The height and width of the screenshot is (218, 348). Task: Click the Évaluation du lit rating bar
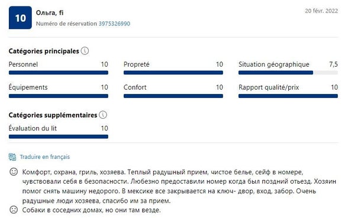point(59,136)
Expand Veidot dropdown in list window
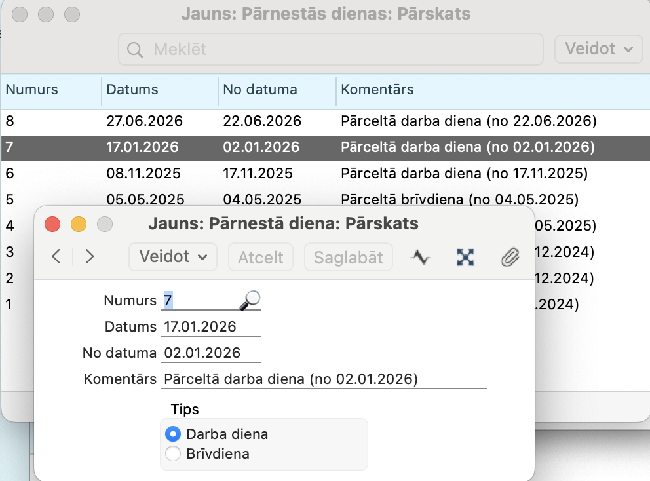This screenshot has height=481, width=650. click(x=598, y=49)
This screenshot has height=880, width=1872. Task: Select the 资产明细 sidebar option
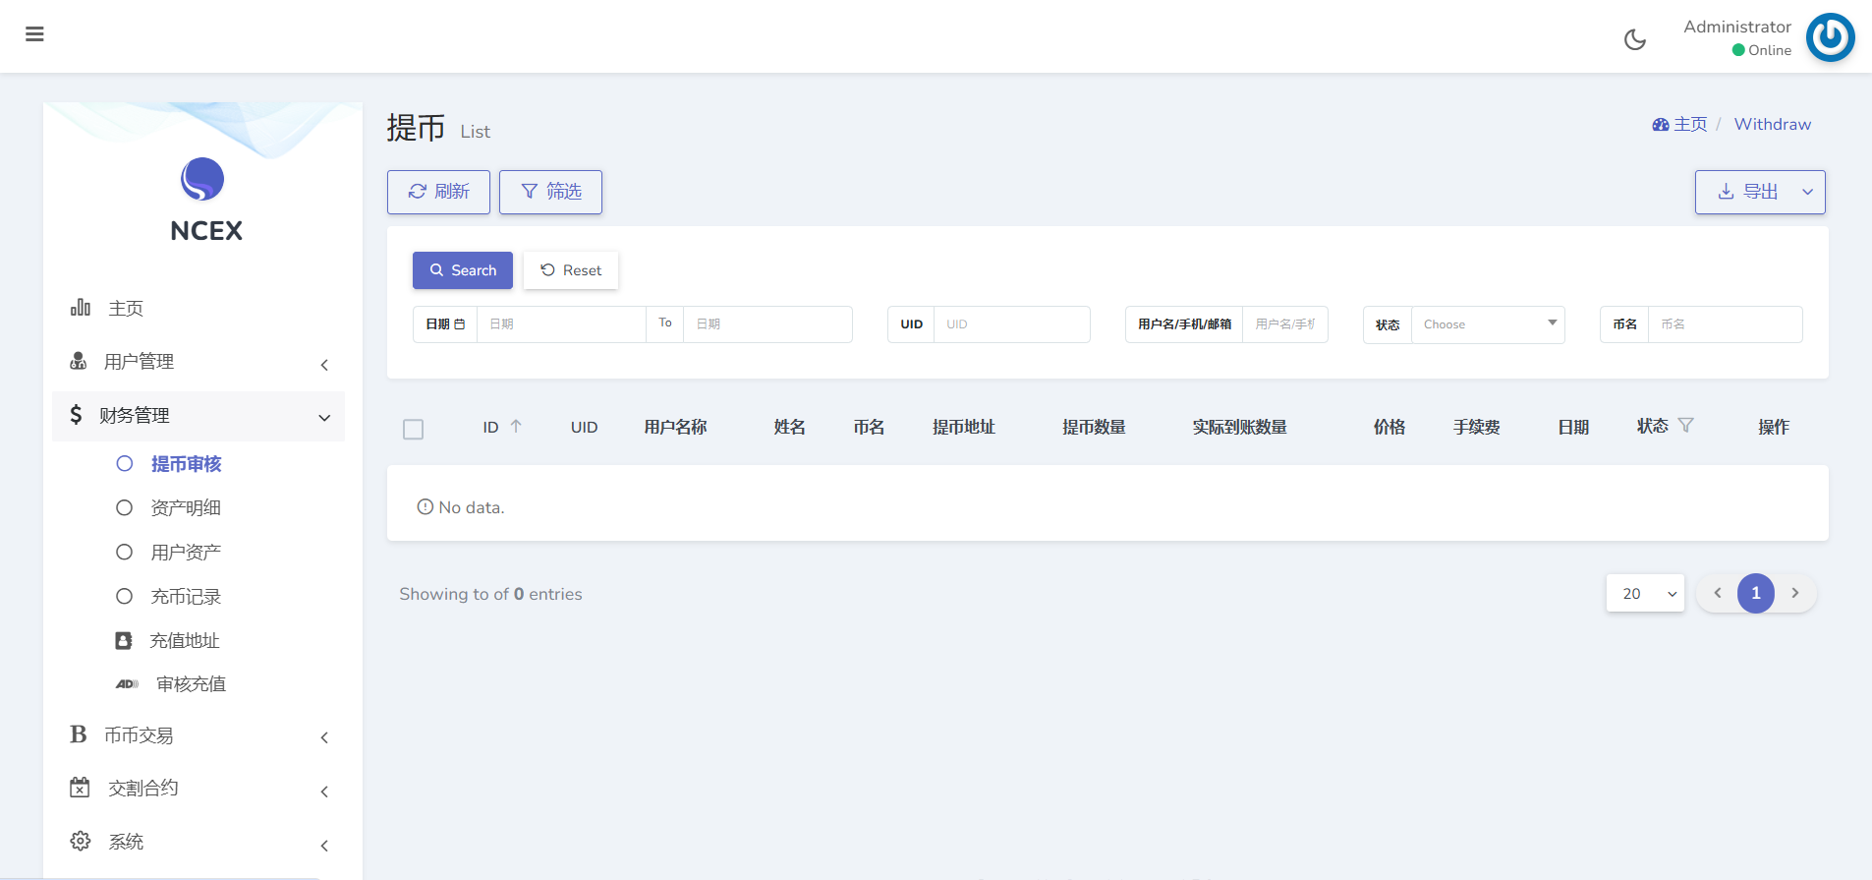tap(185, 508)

◆ ◆ ◆ ◆

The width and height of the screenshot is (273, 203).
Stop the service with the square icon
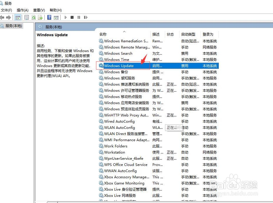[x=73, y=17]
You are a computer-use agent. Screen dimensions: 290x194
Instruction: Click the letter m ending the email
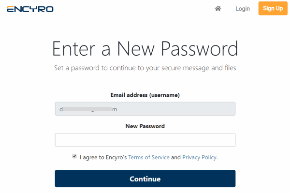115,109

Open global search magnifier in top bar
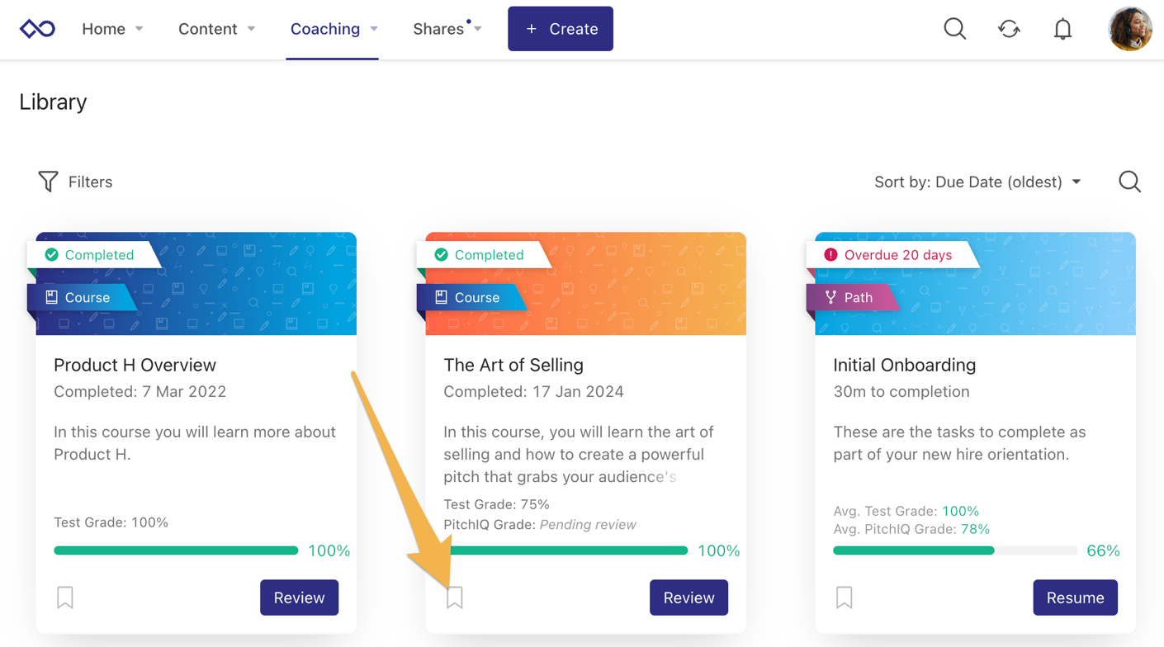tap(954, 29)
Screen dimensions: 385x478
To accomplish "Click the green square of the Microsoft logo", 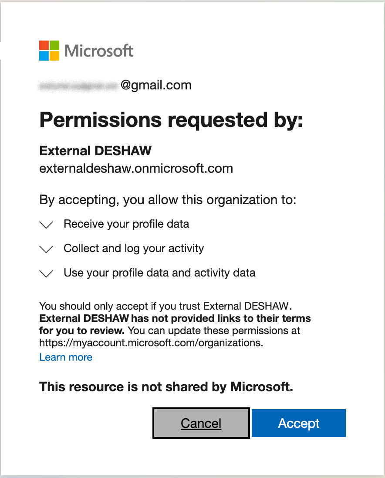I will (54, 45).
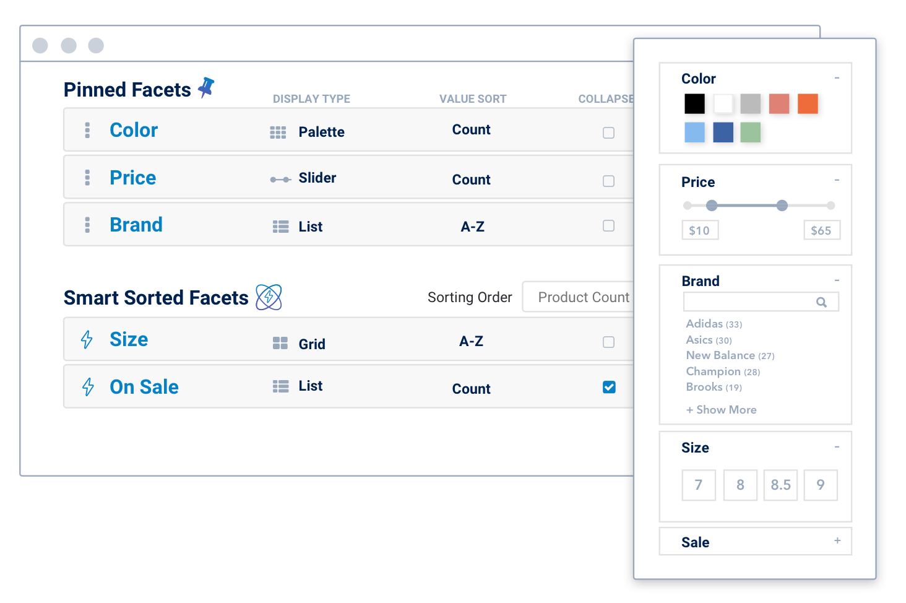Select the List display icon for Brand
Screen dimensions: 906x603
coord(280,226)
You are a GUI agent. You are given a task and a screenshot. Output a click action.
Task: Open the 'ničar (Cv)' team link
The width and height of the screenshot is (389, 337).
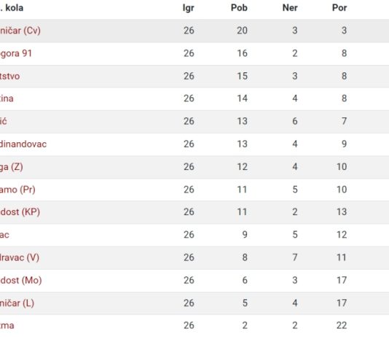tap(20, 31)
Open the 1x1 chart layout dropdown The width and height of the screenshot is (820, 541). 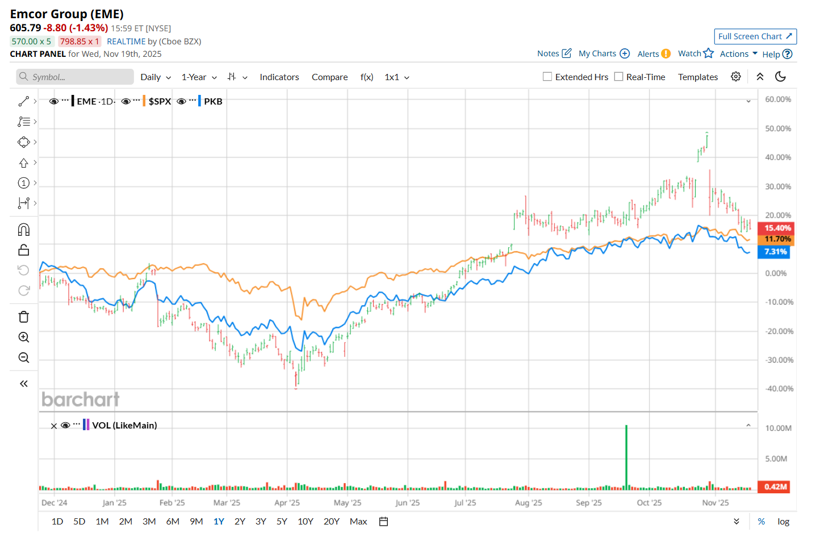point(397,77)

◆ ◆ ◆ ◆

» TRY IT
Each line above that has the word "agent" should be copied.

» TASK ANSWER
You are a computer-use agent. Screen dimensions: 290x194
You are a GUI agent. You are given a task and a screenshot. Output a click action.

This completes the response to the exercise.